Je doute que le temps de cette homélie soit suffisant pour que vous puissiez répondre à cette question… vous seriez surtout un peu trop distrait pour la suite… Je me permets alors de vous encourager à prendre au moins une demi-heure au cours de ce dimanche pour vous arrêter - pourquoi pas devant la crèche ? ; une demi-heure pour discerner ce qui a été pour vous source de joie au cours de cette semaine, ou du mois dernier, ou de l’année qui s’achève. Sans cette méditation essentielle, vous risquez bien de passer en grande partie à côté de la vraie joie de Noël.
*****
Car c’est peut-être d’abord devant nos crèches qu’il faut installer notre panneau de signalisation : attention, cerf bondissant ! Ainsi, les bergers et les mages seront prévenus quand ils approcheront, guidés par les chants joyeux des anges : prévenus qu’ils arrivent ici devant Jésus, le grand "cerf bondissant" qui a pris chair. Oui, le cœur de Jésus bondira d’allégresse devant son Père : « Je te rends grâce, car ce que tu as caché aux sages et aux savants, tu l’as révélé aux tout-petits ». Mais Jésus bondira avec autant de force pour sauver la femme adultère déjà condamnée par ses juges ou l’aveugle perdu dans sa solitude désespérante.

#####

CONSIGNE
Dans l'homélie, relevez les périodes sur lesquelles chacun est invité à revenir pour voir ce qui lui a apporté de la joie. Les entrées n'ont aucun rapport avec l'homélie.

Lignes indiquant où se trouvent les cibles
#####

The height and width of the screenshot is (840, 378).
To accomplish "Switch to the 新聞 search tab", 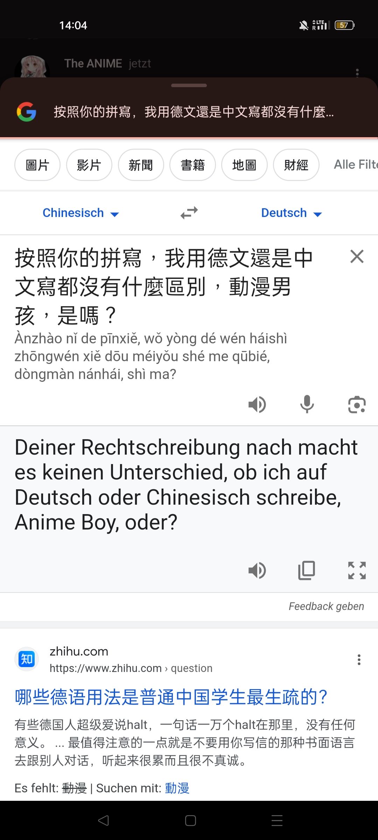I will coord(141,165).
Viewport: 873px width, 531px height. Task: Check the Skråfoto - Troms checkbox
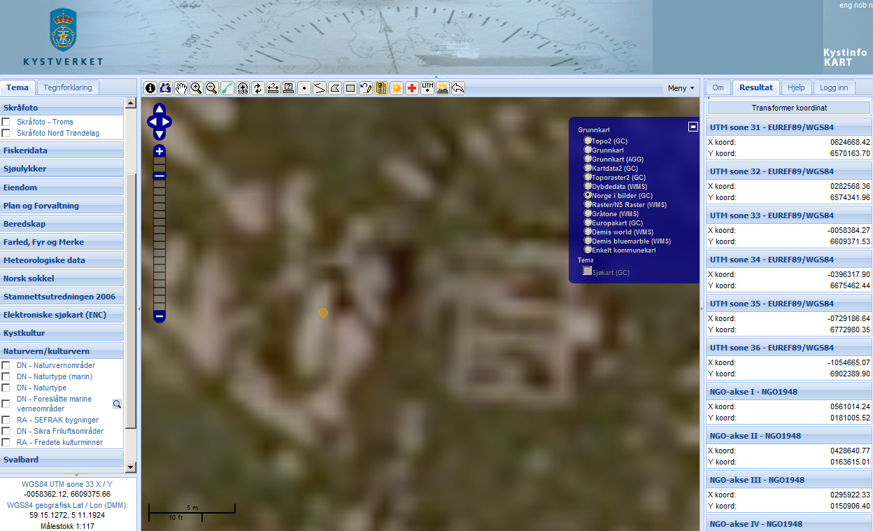tap(6, 122)
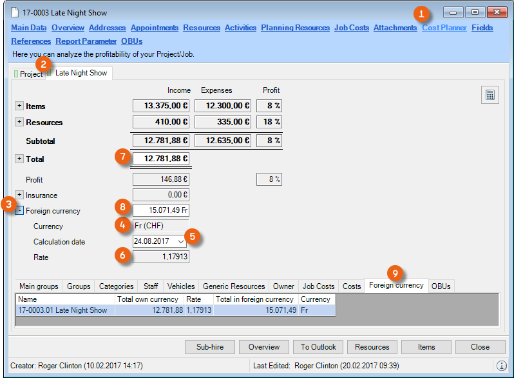Click the info icon in status bar
This screenshot has height=378, width=514.
502,365
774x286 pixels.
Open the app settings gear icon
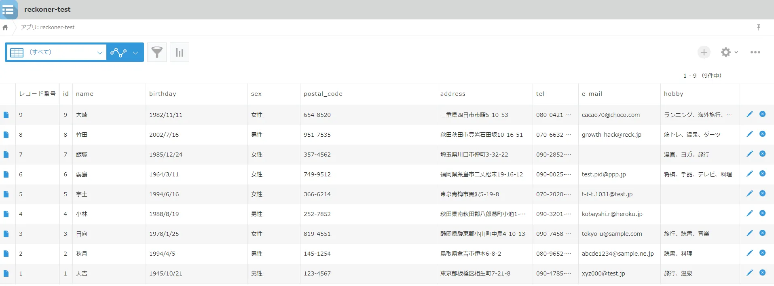(x=726, y=52)
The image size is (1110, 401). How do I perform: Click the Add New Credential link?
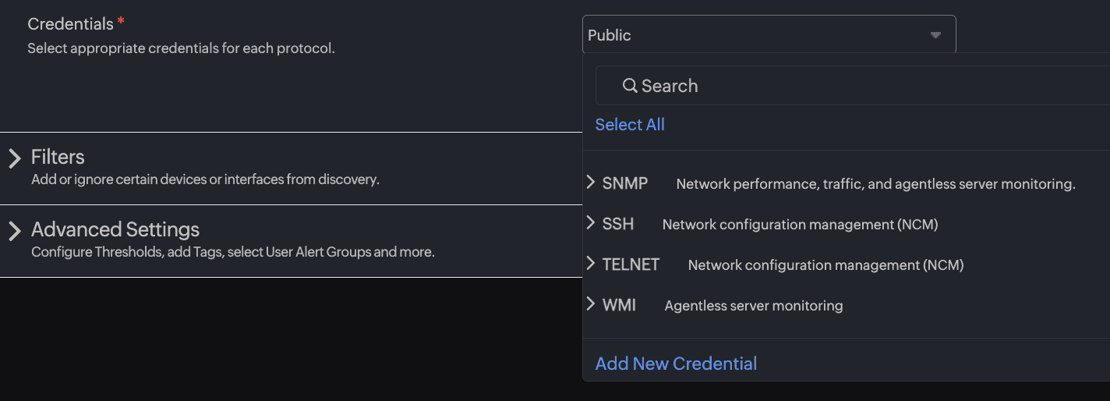(676, 364)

#####

RÉSULTAT
- cette semaine
- le mois dernier
- l'année qui s'achève